_DATA ENTRIES:_
· · ·

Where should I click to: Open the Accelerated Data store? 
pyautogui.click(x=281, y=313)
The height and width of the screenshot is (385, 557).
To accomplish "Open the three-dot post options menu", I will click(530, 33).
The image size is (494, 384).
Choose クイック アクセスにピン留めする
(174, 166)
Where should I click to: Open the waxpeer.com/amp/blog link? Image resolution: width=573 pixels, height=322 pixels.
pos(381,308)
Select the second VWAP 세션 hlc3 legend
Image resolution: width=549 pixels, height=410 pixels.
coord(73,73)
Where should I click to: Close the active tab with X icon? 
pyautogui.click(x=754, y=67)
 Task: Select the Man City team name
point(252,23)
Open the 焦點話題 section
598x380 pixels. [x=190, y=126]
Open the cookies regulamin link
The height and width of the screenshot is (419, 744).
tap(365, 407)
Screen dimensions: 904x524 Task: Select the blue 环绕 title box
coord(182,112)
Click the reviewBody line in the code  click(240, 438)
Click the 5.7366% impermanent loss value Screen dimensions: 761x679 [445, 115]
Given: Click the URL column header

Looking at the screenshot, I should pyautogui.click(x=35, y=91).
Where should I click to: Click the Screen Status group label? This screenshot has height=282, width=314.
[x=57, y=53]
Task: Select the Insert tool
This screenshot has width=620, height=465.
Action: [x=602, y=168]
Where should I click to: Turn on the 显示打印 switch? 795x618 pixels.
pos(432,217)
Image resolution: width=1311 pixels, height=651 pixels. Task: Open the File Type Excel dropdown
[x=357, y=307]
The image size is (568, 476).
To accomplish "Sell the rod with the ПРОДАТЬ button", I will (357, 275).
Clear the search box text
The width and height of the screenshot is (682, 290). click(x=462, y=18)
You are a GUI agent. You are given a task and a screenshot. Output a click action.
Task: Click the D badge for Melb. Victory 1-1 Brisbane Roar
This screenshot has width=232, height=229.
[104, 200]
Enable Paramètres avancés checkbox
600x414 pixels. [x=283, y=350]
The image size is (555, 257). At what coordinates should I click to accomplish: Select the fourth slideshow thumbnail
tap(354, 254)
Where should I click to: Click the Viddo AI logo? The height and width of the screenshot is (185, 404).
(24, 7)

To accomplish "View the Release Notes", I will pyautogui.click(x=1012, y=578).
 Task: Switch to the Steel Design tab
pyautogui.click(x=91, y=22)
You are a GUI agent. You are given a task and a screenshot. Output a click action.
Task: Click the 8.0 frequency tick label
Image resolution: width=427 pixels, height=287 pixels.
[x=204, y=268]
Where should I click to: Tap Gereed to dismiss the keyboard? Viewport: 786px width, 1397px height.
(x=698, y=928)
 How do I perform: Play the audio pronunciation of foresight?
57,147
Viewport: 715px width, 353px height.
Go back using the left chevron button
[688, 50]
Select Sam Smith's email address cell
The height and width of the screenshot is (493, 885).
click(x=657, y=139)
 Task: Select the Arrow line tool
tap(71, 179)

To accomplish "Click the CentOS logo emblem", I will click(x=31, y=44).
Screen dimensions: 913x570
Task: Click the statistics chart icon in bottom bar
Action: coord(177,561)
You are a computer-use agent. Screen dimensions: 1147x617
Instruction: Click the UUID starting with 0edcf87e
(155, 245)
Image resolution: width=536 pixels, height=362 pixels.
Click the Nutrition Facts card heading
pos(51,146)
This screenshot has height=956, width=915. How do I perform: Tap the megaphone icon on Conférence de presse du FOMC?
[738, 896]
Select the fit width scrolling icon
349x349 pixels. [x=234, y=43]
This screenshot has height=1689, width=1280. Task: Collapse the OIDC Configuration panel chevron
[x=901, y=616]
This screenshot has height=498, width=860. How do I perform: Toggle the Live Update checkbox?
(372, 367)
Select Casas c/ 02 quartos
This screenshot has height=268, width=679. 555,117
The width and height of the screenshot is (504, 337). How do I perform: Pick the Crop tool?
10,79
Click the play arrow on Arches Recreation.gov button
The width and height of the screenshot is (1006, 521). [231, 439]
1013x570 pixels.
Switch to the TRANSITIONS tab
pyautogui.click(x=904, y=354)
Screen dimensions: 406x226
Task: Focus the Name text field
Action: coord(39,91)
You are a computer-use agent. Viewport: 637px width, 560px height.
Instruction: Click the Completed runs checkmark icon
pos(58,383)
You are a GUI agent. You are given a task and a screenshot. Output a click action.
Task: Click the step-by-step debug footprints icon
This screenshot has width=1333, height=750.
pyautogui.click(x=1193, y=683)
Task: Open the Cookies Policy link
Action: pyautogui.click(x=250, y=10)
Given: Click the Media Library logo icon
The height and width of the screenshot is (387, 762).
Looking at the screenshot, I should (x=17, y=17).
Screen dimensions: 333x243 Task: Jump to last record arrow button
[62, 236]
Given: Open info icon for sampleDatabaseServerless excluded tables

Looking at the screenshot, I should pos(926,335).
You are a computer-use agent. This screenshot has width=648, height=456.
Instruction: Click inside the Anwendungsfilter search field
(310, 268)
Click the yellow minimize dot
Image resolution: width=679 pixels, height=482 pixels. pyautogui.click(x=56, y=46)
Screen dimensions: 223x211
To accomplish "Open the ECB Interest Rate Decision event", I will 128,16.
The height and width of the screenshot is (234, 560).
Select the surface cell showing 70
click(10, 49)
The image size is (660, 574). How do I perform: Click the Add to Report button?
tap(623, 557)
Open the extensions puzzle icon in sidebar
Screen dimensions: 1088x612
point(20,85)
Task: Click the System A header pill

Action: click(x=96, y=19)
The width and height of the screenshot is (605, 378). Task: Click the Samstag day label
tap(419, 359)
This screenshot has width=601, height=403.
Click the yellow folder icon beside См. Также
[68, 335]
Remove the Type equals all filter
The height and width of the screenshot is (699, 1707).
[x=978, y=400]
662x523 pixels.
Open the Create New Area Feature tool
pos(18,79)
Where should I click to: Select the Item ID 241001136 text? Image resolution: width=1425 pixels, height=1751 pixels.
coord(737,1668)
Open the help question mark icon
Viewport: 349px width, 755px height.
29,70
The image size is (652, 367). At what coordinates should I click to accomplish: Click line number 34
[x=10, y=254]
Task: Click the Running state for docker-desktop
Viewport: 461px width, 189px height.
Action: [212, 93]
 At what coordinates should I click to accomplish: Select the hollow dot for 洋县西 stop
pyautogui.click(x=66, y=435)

· · ·

_PROMPT:_
Repeat every line from the one containing "Open the help question mark icon" through the end of the items, inclusive, with the requests unchanged and every coordinate in the answers shifted by -23.

_RESULT:_
Open the help question mark icon
Viewport: 349px width, 755px height.
6,47
The image size is (652, 367). At what coordinates should I click to accomplish: Click line number 34
[x=-13, y=231]
Task: Click the Running state for docker-desktop
Viewport: 461px width, 189px height.
Action: [189, 70]
 At what coordinates should I click to accomplish: Select the hollow dot for 洋县西 stop
pyautogui.click(x=43, y=412)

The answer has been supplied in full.